I live in New York City, a city where there is no shortage of cheap accessories. In fact, Manhattan can often feel like the mecca of $5.00 sunglasses, handbags, scarves and an endless stream of jewelry – from gold to sterling silver to colorful stones for every season. While this abundance of merchandise can make the city feel as though it really is lined with gold, do you ever wonder where this stuff is really coming from and who makes it? This past Fall, Maiden Nation was launched to address this exact issue through the use of ethical fashion and “intentional capitalism.”
What is Ethical Fashion?
Ethical fashion is not a new concept but it is rapidly growing especially in the world of design. In fact, some might call it the new black. Similar to fair trade coffee where the product is grown by local farmers and profits are distributed equitably, ethical fashion seeks to provide consumers with quality designs while utilizing sustainable materials and employing fair labor practices.
What is Maiden Nation?
Maiden Nation has taken this concept in an new and exciting direction by combining ethical fashion with the cache of celebrity designers while simultaneously empowering female entrepreneurs and donating proceeds to charities across the world. The result is a win-win. Designers are given a platform to showcase their designs and sell their products. And even better? All but a small portion of the proceeds are donated to organizations that seek to empower women on a global scale.

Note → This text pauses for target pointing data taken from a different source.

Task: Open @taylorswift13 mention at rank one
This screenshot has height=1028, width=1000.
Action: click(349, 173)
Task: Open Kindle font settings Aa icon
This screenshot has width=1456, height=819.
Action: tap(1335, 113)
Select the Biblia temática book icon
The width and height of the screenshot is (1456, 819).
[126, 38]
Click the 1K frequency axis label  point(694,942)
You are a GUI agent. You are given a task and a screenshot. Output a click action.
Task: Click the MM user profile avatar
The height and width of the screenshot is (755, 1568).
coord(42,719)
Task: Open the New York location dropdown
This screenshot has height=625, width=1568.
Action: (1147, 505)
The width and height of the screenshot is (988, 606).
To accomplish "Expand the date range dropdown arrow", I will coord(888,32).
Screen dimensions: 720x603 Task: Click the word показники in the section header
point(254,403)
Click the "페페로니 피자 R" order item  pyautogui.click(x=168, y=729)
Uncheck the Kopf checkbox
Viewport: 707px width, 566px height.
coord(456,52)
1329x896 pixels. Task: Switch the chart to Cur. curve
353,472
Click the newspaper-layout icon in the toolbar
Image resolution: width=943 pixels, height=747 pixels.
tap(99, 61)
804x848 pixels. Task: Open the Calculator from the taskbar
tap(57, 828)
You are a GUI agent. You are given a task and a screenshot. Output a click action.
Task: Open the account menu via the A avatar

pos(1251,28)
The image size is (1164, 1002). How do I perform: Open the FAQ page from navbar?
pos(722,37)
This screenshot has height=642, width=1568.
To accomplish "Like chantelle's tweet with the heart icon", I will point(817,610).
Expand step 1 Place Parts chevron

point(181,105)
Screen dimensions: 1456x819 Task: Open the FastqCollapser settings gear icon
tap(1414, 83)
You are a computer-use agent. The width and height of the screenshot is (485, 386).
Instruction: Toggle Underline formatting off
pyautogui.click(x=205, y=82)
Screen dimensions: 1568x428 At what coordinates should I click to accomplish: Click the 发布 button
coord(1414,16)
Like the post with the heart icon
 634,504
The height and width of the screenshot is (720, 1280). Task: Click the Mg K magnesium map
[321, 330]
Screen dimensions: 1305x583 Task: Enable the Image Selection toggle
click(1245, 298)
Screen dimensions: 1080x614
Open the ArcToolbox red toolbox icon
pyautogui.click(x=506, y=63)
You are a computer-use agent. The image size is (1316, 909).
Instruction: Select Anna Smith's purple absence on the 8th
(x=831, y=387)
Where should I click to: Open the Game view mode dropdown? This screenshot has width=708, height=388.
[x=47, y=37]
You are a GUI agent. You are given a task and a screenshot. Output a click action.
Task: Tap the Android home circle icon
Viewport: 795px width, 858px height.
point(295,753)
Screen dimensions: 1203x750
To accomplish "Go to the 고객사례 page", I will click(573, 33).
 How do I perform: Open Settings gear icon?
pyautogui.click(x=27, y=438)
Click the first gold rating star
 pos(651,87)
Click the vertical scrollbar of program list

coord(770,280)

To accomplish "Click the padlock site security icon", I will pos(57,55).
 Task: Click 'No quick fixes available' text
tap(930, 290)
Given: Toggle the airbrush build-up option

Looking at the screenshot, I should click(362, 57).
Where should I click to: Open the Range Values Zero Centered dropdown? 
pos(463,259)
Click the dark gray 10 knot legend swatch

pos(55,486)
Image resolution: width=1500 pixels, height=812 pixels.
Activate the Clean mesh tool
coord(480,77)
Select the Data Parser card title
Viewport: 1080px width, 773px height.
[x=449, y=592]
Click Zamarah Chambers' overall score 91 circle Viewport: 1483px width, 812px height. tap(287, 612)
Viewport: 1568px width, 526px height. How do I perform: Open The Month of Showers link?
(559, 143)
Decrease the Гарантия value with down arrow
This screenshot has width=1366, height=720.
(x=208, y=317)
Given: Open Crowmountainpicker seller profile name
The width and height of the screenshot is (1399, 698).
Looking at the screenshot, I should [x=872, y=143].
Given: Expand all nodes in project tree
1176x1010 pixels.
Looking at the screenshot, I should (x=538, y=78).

And you don’t have to be a celebrity to sell your designs. Women designers from Brooklyn to Kabul to Haiti are featured on the site as well.
Yoko Ono’s Imagine Peace Bracelet
Yoko Ono’s “Imagine Peace” bracelet. Proceeds are donated directly to her charity, the Rainbow House in Japan, an organization established to help victims of the 2011 tsunami.
Gloria Steinem with her series of bracelets “We are Linked, Not Ranked” Proceeds benefit feminist.com.
Still on the fence?
You can join Maiden Nation as a designer or simply a shopper. The benefits are twofold: the opportunity to purchase an original design by a talented designer while feeling good about the fact the proceeds of your purchase are benefiting a worthy cause. The result? Ethical fashion at its most fashionable.
For more information or to join, visit Maiden Nation
Jessica Hendler is a contributing writer and editor for Bridgette Raes Style Expert’s blog and is currently responsible for Friday’s Fab Finds. Have a Fab Find that you think we should feature, email Jessica at FabFind@bridgetteraes.com.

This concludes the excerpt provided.